Records supplied:
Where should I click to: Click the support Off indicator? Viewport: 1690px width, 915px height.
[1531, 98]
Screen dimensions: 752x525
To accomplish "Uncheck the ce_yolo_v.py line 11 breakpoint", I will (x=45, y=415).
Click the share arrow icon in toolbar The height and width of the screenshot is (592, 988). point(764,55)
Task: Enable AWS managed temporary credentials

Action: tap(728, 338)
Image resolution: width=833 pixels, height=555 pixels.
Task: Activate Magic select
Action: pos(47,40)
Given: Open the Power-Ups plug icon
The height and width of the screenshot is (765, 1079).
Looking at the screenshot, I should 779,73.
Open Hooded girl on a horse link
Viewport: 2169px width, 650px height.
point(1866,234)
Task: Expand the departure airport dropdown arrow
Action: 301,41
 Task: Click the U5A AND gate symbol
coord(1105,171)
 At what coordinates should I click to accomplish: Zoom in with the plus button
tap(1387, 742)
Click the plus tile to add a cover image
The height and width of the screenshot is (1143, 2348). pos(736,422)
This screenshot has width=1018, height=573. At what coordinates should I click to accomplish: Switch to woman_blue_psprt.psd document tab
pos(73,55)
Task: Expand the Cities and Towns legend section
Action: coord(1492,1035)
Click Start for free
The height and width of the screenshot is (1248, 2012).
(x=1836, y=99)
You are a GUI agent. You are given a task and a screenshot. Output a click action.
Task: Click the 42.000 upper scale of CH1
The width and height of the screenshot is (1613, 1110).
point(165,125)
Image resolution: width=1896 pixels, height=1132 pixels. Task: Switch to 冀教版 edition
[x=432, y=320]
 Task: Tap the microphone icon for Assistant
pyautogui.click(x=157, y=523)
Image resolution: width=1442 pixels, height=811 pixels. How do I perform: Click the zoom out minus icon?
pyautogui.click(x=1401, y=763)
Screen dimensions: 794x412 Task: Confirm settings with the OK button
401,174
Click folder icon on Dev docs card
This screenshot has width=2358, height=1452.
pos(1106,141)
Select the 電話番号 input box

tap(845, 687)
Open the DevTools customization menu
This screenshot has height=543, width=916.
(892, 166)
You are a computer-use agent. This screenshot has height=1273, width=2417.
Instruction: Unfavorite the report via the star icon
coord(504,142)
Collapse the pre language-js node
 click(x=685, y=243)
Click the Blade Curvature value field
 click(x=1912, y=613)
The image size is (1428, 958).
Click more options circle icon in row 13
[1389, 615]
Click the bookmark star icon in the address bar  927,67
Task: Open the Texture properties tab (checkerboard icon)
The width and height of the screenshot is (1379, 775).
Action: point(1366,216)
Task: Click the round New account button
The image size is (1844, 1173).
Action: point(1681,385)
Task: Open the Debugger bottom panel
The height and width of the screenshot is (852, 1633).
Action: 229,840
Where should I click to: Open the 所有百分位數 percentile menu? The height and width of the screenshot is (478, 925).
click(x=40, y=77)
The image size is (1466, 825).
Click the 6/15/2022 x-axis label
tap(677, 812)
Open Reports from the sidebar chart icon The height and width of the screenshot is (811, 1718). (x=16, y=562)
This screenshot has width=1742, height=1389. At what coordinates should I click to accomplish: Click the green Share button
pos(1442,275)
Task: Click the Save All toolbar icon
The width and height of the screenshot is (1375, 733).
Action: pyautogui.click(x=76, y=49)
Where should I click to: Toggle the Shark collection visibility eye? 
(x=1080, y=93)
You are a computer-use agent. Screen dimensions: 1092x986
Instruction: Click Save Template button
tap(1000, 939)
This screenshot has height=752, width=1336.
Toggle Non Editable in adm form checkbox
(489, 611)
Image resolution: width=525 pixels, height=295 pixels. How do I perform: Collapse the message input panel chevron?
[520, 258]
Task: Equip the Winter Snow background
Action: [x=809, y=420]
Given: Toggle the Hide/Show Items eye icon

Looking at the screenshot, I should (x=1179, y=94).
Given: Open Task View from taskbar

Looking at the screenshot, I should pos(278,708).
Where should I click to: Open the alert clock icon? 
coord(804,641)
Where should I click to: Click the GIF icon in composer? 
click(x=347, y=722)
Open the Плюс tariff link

Work request: From the records above, transcribe exactly the run of lines that opens with the line holding "Task: Click the round New account button" and closes with the line holding "Open Reports from", both included.

Your response:
Task: Click the round New account button
The image size is (1844, 1173).
Action: point(1681,385)
Task: Open the Debugger bottom panel
The height and width of the screenshot is (852, 1633).
Action: 229,840
Where should I click to: Open the 所有百分位數 percentile menu? The height and width of the screenshot is (478, 925).
click(x=40, y=77)
The image size is (1466, 825).
Click the 6/15/2022 x-axis label
tap(677, 812)
Open Reports from the sidebar chart icon The height and width of the screenshot is (811, 1718). (x=16, y=562)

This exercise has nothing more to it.